"Préparez le chemin du
Seigneur"
Mc 1,1-8
"Préparez le chemin du Seigneur".
² Combien de fois l'avons-nous entendue déjà, cette voix
du désert qui venait nous secouer dans notre engourdissement spirituel , nous reprocher
le mensonge de notre vie, l'inertie de notre amour, et réveiller en nous le
désir du pardon ;
combien de fois l'Église messagère nous a-t-elle redit
:
"Voici ton Dieu ;
voici ton Seigneur qui vient avec
puissance",
pour
te sauver de toi-même, te faire entrer dans son œuvre de salut et faire de toi
un sauveur-avec-lui ;
combien de fois des messagers de Dieu sont venus en précurseurs, nous
apportant la seule bonne nouvelle qui soit au monde, la certitude que nous
sommes aimés de Dieu,
et
nous avons fait si peu pour arranger le chemin.
Entendrons-nous aujourd'hui une parole vigoureuse, une
parole digne du Baptiste, et la laisserons-nous venir jusqu'à notre cœur ?
Plus les années passent, et plus l'accès de notre vie
devient malcommode pour le Christ.
Il
vient à nous pour consoler son peuple,
pour parler au cœur de
sa communauté,
pour lui crier :"Ta
servitude est finie, j'ai expié ton péché !"
-=-=-
> TRAVAIL À FAIRE
1 – Dans l'extrait, relevez tous les buts pour lesquels le Seigneur vient avec puissance.
2 – D'après l'extrait, pourquoi le Christ vient-il à nous ? Répondez en une à trois phrases.
Les entrées qui suivent proviennent d'une autre source que l'extrait.

> EXTRAIT DE DONNÉES
-=-=-
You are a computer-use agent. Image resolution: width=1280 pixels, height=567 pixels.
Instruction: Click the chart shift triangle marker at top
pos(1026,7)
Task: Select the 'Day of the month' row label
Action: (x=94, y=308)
-=-=-
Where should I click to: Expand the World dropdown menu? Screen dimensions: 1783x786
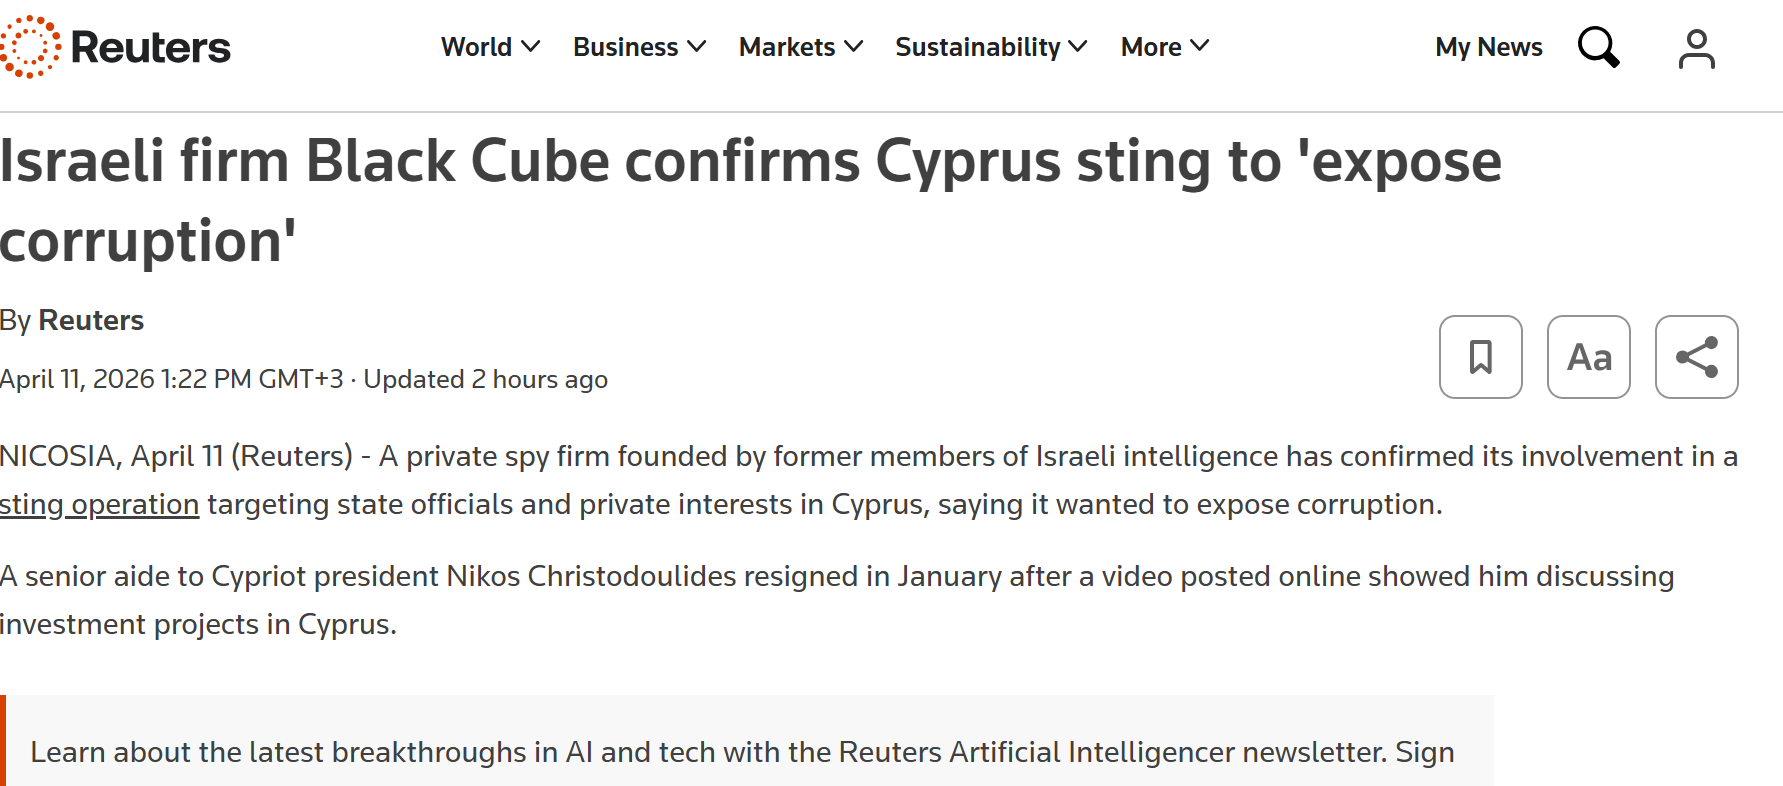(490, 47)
-=-=-
> RÉPONSES PAR TÂCHE
1 –
- te sauver de toi-même
- te faire entrer dans son œuvre de salut
- faire de toi un sauveur-avec-lui

2 – Le Christ vient à nous pour consoler son peuple et parler au cœur de sa communauté. Il vient aussi lui crier : « Ta servitude est finie, j'ai expié ton péché ! »